65. Vedettismo y Virtud

Los curiosos grados de exposición de las personas a lo largo de los últimos tiempos.

Odoo CMS - una imagen grande

 

La Vedette y la Virtud caminaban tranquilamente por la calle. 

Luego de cierto trecho, la Virtud exclamó  emocionada: “¿Has visto cómo la gente no cesa de mirarme?” 

“Mmm, es posible…” murmuró Vedette “… pero por las dudas no te separes de mi lado.”

 

La evolución de la exposición a lo largo de los últimos cien años se dio fundamentalmente en dos aspectos. Pasó desde aquella “modestia” signada por el ocultamiento del cuerpo bajo innumerables capas de prendas y el ocultamiento del pensamiento bajo capas infranqueables de represión, a la actual exhibición casi “nudista” de ambos. El primero mediante un manojo de vestidos y el otro mediante un cúmulo de inhibiciones estuvieron durante largo tiempo al servicio del camuflaje de pequeñas y grandes imperfecciones corporales (como una extrema delgadez u obesidad excesiva), así como de situaciones socialmente delicadas u “ofensivas a la vista” (como un embarazo o una pierna ortopédica),  y de situaciones “indecorosas” como la falta de códigos morales o sociales, porque aventurarse a mostrar las carencias propias habría sido en ese tiempo histórico sinónimo de una falta imperdonable a la fachada impoluta que estaba obligada a exhibir la sociedad. No mostrarse como se era en realidad y en su lugar mostrar una apariencia exquisita equivalía en aquel entonces a “ser”. Igual que una identidad oculta al estilo Clark Kent, todo “superman” debía ser descubierto únicamente hurgando en su intimidad más profunda. “Hacerse ver” solo valía como recurso para adquirir notoriedad por algún motivo justificado, como por ejemplo en el caso de un político, un artista u otro personaje público, a quienes se les podían “perdonar” sus actos de exhibicionismo.

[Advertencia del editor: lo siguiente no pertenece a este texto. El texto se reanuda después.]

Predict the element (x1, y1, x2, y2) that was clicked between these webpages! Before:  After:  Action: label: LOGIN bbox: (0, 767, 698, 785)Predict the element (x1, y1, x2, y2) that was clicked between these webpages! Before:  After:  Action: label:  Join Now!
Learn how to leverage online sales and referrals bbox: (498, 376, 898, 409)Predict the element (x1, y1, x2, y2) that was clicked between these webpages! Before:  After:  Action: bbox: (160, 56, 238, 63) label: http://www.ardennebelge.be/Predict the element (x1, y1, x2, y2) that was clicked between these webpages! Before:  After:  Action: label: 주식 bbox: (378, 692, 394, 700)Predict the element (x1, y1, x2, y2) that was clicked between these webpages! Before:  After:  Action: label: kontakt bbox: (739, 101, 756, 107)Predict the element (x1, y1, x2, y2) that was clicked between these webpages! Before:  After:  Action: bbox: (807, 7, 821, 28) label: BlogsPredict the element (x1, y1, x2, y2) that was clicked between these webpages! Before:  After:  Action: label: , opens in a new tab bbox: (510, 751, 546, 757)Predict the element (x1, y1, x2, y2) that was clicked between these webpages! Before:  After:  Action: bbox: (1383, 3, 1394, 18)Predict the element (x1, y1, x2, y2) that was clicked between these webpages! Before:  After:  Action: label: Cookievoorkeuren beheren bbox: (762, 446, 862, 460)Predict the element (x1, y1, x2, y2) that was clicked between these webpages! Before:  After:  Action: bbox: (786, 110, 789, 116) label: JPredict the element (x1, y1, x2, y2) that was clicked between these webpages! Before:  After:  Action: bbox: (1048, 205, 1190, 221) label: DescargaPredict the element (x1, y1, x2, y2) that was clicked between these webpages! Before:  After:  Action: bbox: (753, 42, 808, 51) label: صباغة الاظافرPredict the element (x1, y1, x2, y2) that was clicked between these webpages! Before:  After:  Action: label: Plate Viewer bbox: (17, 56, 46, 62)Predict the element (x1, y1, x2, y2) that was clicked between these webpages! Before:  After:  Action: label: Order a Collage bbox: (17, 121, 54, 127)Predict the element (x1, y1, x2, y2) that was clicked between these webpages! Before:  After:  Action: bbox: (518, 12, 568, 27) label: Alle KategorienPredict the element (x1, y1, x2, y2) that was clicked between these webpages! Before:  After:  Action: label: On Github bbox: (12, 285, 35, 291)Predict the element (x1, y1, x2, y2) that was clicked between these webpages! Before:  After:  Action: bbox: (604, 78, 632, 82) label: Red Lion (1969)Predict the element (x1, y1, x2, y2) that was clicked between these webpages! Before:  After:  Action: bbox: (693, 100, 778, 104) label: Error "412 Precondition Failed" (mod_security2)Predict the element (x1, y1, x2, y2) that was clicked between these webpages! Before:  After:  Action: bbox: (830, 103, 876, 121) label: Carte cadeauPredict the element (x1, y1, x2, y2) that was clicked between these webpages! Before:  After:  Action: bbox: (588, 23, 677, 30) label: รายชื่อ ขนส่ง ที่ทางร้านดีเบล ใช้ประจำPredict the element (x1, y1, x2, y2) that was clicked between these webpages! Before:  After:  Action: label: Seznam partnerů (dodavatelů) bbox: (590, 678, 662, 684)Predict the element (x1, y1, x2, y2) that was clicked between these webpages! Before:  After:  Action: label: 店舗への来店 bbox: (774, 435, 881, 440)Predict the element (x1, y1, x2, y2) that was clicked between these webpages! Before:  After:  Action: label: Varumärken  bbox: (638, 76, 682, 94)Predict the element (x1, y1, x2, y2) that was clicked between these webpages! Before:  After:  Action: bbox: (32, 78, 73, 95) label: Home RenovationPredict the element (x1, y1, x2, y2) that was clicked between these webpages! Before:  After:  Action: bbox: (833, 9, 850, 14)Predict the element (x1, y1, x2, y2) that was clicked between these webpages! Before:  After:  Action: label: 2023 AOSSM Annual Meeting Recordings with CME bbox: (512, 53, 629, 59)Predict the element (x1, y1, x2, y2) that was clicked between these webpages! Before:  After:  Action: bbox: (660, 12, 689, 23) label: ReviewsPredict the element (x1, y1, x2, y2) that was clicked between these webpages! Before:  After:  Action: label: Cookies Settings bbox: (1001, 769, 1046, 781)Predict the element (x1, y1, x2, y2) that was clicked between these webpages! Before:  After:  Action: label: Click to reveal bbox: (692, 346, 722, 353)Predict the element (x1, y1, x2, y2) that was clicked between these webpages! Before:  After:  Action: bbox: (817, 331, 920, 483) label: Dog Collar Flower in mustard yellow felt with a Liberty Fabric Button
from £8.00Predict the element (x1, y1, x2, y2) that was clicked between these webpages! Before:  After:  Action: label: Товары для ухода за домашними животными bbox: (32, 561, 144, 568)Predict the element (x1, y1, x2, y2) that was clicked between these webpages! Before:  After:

Pero con el paso de los años y paralelamente a un desvanecimiento de las reglas patriarcales y moralistas y con el advenimiento de la acción mediática y de la propaganda las personas comunes comenzaron a reclamar cierto protagonismo en  cuanto a decidir si sus usos vestimentarios y comportamentales tenían o no en realidad vinculación alguna con su forma de ser. El primer reclamo fue romper con el uso de tener que responder a una virtud concebida formalmente (como lucir modales y apariencia de acuerdo a su estatus) y que obligaba a “lucir virtuoso” para no ser confundido con alguien de “mal vivir”. Entonces comenzó la des-inhibición. Un ejemplo paradigmático está en el cabello de los hombres. Cuando los Beatles mostraron al mundo un peinado que no solo nada tenía en concordancia con el rito del corte de cabello acorde a la figura aceptada de su género, sino que también se acercaba peligrosamente al género femenino, el mundo se escandalizó. Fueron puestas sobre la mesa consideraciones filosóficas sobre el hecho, y cada individuo tuvo que hacer un autoanálisis sobre su posición personal. Aun así, millones de hombres en todo el mundo pasaron a usar el cabello largo, algunos como un símbolo de rebeldía, otros como una moda, y otros simplemente porque así lo quisieron. Algo similar sucedió entre las mujeres cuando Mary Quant inventó la minifalda.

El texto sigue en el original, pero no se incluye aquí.